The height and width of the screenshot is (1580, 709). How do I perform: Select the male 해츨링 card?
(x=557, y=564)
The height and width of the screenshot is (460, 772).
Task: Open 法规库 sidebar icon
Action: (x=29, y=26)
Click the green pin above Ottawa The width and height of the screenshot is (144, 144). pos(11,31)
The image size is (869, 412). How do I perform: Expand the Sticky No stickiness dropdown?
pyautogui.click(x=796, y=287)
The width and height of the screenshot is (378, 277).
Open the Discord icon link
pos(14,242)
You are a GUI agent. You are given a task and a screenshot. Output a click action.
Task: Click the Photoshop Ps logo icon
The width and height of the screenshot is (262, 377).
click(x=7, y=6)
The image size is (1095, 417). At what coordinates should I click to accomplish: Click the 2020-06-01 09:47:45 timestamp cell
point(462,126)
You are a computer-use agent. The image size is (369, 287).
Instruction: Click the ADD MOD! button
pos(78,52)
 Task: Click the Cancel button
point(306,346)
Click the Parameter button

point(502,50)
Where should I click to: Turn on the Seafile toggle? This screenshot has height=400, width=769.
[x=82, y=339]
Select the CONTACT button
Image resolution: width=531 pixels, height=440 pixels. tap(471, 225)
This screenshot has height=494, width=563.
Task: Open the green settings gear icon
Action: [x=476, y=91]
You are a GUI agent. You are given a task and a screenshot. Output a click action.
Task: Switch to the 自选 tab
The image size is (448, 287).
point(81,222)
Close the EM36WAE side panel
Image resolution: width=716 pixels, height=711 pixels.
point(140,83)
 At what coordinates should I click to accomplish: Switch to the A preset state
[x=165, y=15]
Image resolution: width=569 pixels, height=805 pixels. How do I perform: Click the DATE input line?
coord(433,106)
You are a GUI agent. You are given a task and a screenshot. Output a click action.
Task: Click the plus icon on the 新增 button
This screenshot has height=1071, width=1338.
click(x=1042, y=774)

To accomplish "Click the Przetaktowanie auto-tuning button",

**WHAT THE TASK ASKS**. Return the span of lines in the data above that opens at the line with "The image size is (869, 412)." and closes at the line with "You are a computer-use", exactly, ends included, nothing else.

**TASK RESPONSE**.
The image size is (869, 412). How do I perform: Expand the Sticky No stickiness dropdown?
pyautogui.click(x=796, y=287)
The width and height of the screenshot is (378, 277).
Open the Discord icon link
pos(14,242)
You are a GUI agent. You are given a task and a screenshot. Output a click action.
Task: Click the Photoshop Ps logo icon
The width and height of the screenshot is (262, 377).
click(x=7, y=6)
The image size is (1095, 417). At what coordinates should I click to accomplish: Click the 2020-06-01 09:47:45 timestamp cell
point(462,126)
You are a computer-use agent. The image size is (369, 287).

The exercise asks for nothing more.